**TASK TO COMPLETE**
A word-for-word retyping of the listing below is required, with the pictures dropped.
┌─ GIVEN INFORMATION
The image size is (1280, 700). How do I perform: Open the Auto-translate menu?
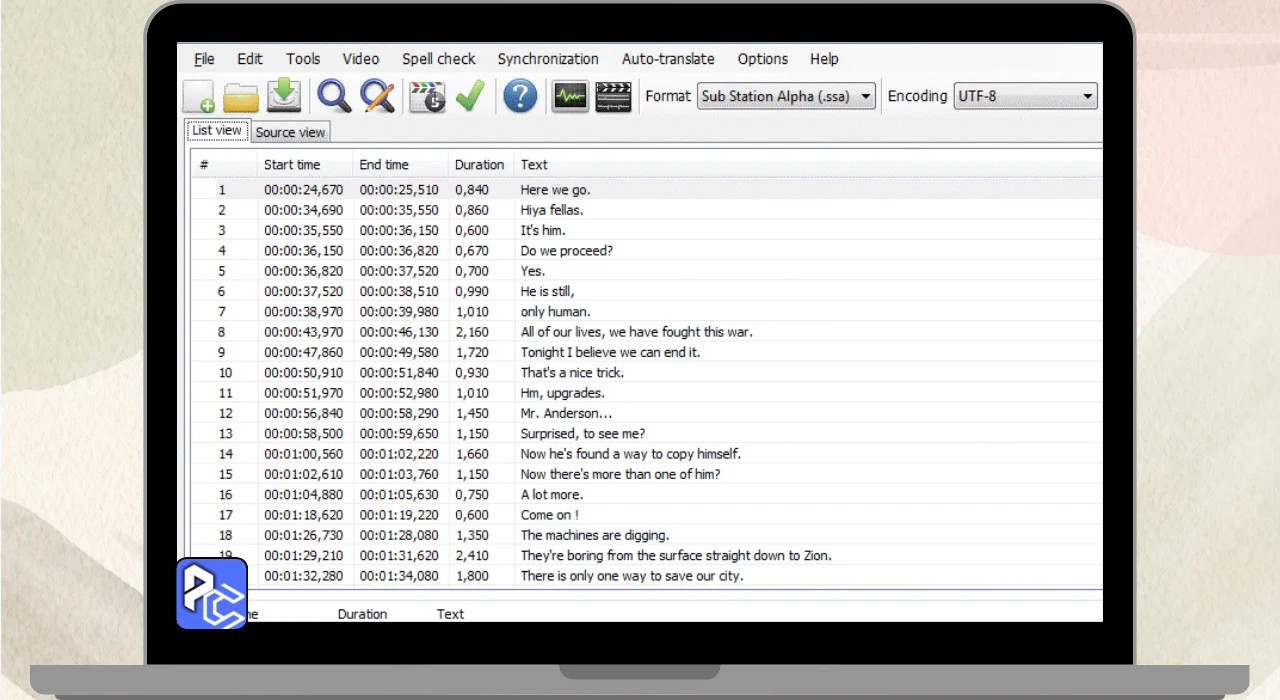coord(668,59)
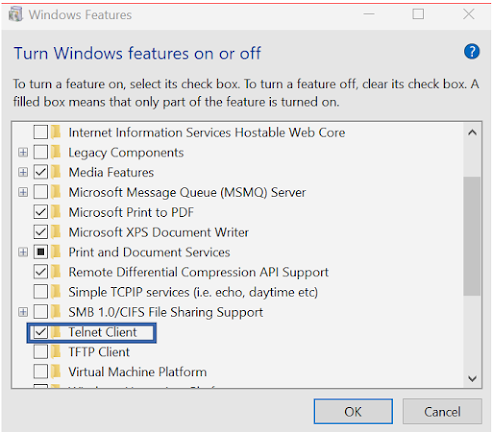Image resolution: width=492 pixels, height=432 pixels.
Task: Click the Legacy Components folder icon
Action: [x=56, y=152]
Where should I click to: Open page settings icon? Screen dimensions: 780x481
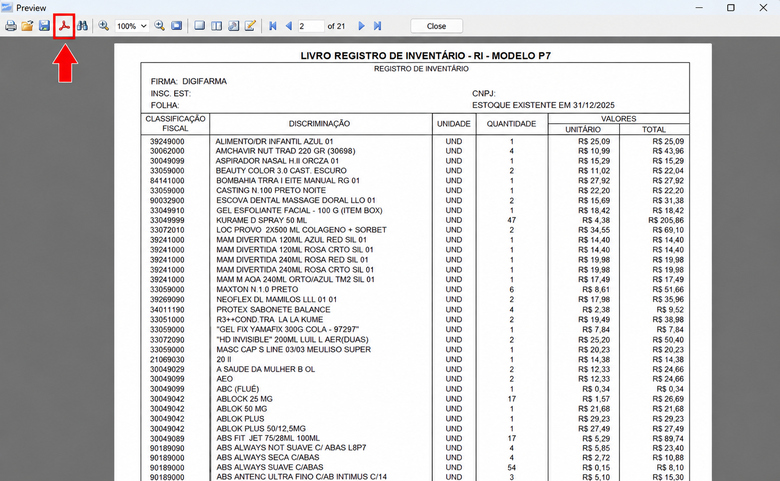pyautogui.click(x=233, y=26)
└─
**WRITTEN SOLUTION**
The image size is (1280, 700). How do I perform: Open the Auto-translate menu?
coord(668,59)
Image resolution: width=492 pixels, height=432 pixels.
Task: Click the Legacy Components folder icon
Action: [x=56, y=152]
Where should I click to: Open page settings icon? Screen dimensions: 780x481
pyautogui.click(x=233, y=26)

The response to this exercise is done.